[RECORD EXCERPTS — start]
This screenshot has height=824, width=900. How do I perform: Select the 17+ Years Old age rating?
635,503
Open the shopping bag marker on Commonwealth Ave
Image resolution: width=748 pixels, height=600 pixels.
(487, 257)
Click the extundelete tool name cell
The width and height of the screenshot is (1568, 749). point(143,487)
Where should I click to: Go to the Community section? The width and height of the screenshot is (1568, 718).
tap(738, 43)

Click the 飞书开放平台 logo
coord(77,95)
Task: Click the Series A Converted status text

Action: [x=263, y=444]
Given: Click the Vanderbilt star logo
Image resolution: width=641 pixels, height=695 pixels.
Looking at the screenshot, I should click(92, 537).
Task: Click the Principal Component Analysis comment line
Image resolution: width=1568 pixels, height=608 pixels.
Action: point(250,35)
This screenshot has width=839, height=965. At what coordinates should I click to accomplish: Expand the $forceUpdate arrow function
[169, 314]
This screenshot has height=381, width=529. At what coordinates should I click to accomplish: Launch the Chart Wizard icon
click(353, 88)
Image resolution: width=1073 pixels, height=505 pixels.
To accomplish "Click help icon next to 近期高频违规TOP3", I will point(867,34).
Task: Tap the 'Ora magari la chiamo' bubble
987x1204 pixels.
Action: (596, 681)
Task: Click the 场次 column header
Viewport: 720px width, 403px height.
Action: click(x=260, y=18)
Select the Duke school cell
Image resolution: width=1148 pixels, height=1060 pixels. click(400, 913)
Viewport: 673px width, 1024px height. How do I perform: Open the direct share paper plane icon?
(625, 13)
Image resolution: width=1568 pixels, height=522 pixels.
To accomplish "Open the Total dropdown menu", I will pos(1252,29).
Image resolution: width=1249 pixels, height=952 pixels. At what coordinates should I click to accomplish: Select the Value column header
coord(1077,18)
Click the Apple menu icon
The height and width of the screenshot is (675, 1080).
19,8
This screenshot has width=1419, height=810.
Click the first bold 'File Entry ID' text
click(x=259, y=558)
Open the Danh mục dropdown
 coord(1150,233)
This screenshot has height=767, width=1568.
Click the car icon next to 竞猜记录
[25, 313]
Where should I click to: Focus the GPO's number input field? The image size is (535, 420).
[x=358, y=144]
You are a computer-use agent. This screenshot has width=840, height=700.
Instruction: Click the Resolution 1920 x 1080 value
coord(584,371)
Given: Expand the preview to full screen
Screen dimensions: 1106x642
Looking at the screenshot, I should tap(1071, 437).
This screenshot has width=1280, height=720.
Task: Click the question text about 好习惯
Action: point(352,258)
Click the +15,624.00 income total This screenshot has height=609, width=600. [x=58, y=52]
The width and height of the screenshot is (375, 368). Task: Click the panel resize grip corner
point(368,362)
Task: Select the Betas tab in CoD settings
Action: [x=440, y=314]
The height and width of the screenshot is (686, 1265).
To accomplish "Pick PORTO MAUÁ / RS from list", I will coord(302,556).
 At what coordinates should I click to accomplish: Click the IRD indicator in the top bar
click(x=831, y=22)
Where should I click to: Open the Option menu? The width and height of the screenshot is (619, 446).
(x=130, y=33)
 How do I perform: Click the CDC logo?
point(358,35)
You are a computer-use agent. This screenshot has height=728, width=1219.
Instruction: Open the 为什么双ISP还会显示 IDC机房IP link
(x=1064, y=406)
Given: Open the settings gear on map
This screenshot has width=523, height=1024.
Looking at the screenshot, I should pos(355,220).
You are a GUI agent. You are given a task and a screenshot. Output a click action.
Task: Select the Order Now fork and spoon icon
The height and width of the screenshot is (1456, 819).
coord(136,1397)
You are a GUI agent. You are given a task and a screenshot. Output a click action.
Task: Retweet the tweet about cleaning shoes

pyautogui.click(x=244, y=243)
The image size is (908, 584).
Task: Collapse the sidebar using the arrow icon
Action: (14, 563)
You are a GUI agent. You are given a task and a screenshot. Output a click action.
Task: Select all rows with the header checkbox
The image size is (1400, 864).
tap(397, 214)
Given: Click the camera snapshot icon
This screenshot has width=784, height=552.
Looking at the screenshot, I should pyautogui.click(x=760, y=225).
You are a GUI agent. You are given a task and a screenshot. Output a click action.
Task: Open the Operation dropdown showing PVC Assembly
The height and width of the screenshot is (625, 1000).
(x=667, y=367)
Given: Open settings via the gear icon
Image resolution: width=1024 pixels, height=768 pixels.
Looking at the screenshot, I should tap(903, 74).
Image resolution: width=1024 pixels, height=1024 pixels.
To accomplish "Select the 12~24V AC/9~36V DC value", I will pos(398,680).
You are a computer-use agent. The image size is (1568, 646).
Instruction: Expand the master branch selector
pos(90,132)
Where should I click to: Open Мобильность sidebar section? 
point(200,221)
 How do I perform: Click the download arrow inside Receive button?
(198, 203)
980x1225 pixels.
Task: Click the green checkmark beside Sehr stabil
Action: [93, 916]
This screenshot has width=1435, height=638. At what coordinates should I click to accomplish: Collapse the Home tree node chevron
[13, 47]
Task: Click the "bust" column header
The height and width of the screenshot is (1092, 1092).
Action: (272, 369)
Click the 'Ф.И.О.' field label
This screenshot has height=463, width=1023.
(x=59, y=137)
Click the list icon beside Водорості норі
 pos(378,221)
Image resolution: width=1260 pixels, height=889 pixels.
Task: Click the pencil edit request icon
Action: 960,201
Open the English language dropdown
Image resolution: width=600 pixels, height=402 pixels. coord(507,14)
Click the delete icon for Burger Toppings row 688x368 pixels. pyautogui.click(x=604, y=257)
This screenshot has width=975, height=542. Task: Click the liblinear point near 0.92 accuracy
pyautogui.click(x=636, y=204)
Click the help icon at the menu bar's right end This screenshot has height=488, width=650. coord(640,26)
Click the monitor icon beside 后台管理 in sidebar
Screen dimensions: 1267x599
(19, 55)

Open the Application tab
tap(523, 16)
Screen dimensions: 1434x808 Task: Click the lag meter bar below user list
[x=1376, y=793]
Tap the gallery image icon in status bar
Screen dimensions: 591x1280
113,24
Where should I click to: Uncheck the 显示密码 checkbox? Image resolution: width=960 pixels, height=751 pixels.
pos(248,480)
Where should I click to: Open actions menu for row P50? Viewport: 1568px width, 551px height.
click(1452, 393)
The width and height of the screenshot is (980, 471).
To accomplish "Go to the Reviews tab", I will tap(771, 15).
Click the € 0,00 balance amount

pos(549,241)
[RECORD EXCERPTS — finish]
**EXERCISE BRIEF:**
The string "computer" appears in how many lines above? Answer with the number only.

**EXERCISE OUTPUT:**
3